Records contained in a dataset:
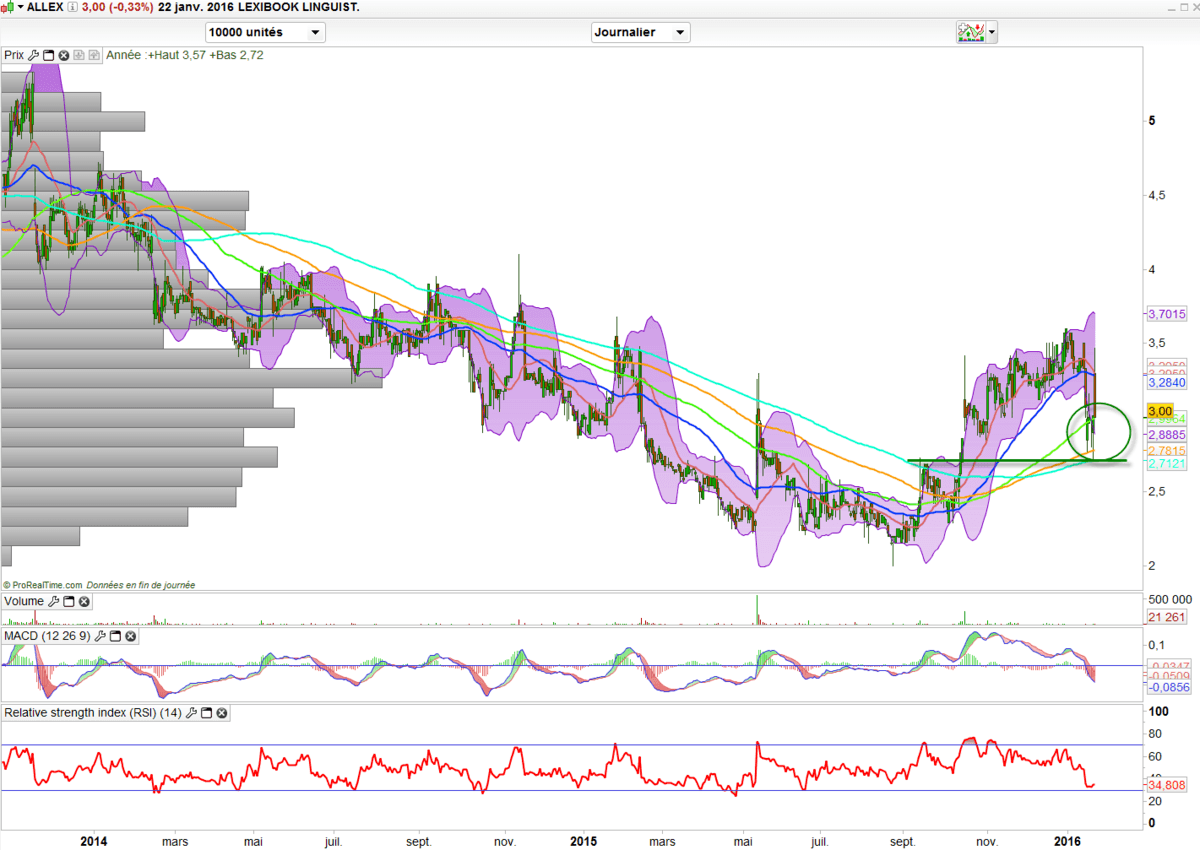Maximize the MACD panel
Viewport: 1200px width, 850px height.
click(115, 636)
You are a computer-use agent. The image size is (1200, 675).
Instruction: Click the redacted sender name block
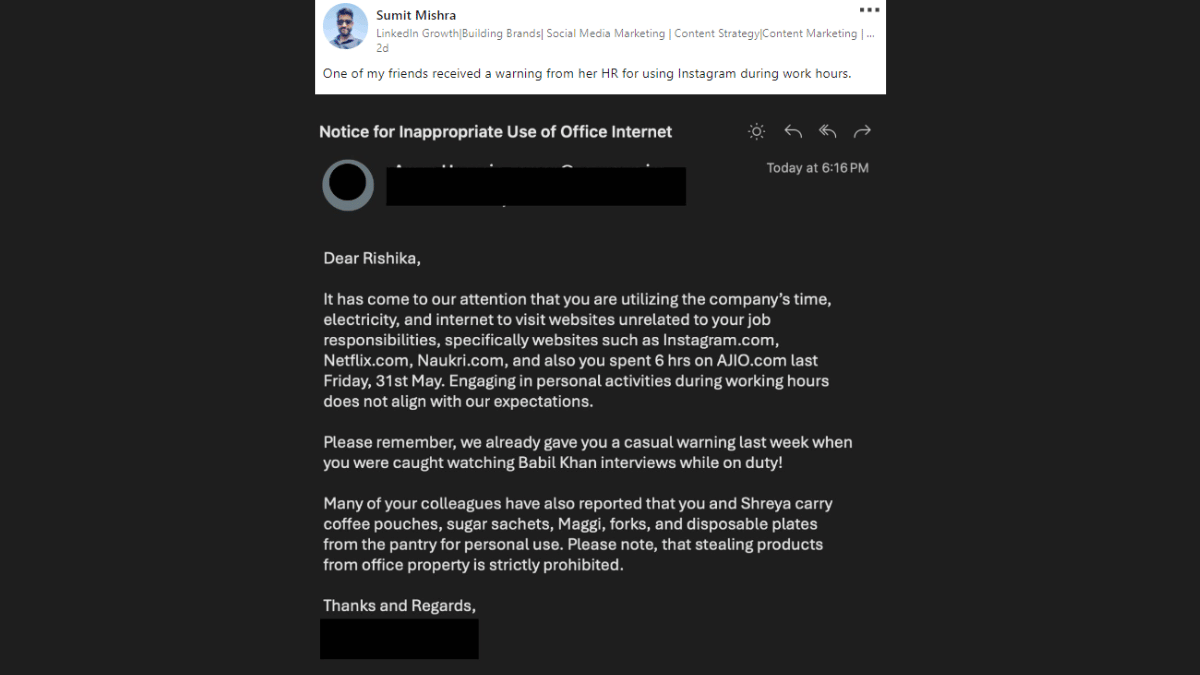tap(536, 187)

ABOUT THIS EXERCISE:
Repeat, exactly and with no pictures, each line from the line that holds "You are a computer-use" through the last line of the records above.

TASK SOLUTION:
You are a computer-use agent. The image size is (1200, 675).
Instruction: Click the redacted sender name block
tap(536, 187)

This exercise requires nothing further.